Commitment to Recovery is a Choice
I choose to stay in treatment because I still have hope that one day I may break free and have the courage to climb out of the hole, out of the darkness, and into the light; thus, turning over control to reclaim my life, confront the past, and let it go. There are times I want my team to take over, no options, no questions asked, and tell me what to do, but then I remember what that did to me the first time around. I can sign contracts and have “consequences,” but it does no good if it brings about power struggles, while I continue to do it my way. I acknowledge and take full accountability that my approach does not work, and I know my team is for me, not against me, and only wants me to live to my fullest potential. That cannot happen unless I am 100% committed to recovery because it is my choice, and not just what my team wants for me.

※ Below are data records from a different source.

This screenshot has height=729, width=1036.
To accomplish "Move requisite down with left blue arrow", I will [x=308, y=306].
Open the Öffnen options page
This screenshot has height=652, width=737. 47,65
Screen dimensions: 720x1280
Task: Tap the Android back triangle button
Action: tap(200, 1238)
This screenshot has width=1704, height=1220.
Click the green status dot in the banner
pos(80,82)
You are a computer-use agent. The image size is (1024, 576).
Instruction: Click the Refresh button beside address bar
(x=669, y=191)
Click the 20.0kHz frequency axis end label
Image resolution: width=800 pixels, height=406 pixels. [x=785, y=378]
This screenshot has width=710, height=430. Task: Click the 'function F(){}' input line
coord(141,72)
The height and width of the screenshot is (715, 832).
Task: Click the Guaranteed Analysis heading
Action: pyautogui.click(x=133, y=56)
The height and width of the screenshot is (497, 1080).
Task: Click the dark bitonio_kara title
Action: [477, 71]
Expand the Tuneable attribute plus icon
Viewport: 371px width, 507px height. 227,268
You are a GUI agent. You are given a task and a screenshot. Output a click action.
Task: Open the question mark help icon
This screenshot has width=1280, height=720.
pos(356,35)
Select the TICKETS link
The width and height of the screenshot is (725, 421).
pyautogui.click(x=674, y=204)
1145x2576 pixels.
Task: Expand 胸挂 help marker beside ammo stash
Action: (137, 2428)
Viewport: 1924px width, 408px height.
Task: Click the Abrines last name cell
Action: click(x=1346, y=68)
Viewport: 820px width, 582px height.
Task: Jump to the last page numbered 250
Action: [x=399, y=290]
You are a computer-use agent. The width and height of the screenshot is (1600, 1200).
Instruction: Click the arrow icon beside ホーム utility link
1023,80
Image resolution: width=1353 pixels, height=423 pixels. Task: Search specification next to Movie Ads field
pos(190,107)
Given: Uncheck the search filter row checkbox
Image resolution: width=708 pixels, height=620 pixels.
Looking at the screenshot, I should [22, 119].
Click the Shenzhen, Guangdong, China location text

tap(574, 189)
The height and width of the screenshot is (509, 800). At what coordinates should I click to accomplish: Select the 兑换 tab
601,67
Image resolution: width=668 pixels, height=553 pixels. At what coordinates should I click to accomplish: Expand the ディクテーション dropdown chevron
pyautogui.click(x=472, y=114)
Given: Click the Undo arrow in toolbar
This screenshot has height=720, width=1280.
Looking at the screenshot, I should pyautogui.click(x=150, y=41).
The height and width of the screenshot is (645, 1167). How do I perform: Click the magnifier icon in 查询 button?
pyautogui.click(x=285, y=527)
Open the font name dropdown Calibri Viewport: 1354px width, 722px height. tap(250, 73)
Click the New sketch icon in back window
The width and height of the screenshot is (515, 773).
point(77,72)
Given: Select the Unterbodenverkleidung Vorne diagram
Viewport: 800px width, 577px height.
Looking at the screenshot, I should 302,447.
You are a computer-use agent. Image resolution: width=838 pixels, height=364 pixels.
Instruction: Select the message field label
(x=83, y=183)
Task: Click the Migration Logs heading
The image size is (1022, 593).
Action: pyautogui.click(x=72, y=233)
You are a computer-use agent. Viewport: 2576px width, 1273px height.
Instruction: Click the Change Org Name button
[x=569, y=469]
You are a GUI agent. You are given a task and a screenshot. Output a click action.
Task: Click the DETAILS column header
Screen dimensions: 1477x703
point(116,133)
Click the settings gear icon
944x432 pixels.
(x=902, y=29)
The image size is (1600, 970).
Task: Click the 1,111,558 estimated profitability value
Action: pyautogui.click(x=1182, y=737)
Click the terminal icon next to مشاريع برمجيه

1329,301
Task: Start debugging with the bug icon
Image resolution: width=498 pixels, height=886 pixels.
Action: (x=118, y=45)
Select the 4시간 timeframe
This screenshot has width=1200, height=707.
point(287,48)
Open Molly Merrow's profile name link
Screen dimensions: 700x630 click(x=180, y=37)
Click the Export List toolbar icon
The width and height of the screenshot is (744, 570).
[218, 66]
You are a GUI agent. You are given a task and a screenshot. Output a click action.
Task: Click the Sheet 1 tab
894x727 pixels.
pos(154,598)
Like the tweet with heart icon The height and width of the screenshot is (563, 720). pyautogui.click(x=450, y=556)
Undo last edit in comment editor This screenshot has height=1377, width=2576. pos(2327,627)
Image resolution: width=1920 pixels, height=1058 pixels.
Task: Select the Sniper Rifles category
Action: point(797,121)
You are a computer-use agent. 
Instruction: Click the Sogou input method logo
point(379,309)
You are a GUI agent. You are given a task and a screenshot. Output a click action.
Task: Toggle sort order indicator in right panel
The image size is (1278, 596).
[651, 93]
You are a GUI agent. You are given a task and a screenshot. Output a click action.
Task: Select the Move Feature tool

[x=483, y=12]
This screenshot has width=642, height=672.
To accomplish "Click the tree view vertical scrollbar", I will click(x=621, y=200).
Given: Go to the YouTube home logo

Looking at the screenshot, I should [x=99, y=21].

What I have learned is that my team wants recovery more for me than I want it myself, and only I have the power to make that change. They can guide me in the right direction, but I need to follow that direction. However, I steer off the road and often end up hanging over the cliff. While I have helped many people make positive changes in their recovery from an eating disorder and or addiction, I am not an expert in my own recovery. I am an expert in keeping anorexia alive and thriving. I am an expert in enabling my disorder to lead me to believe all my fears will come true, and I am an expert in not allowing those I trust the most to guide me to full recovery.
Recovery is a Full-Time Job
Recovery is a full-time job that I keep placing on the backburner because it is so much harder than when I needed to start a new life after my injury by going back to school for my degree in Psychology, Human Services, and Addictions. School provided me an escape, but also an escape from the reality of where I am at in the recovery process. I have achieved a lot and have conquered many obstacles, but I do not give myself credit for what I have accomplished because I have not been able to turn over control to divorce Ed for good. Commitment is a choice, and I am choosing to give it my all for the next 365 days without judgment or hesitation by using my recovery journal that I am completing shortly. I cannot ask anyone else to commit to a one-year journey if I do not undertake it myself. Blind trust is hard, but sometimes in recovery, you just have to close your eyes, trust the process, and keep pushing forward.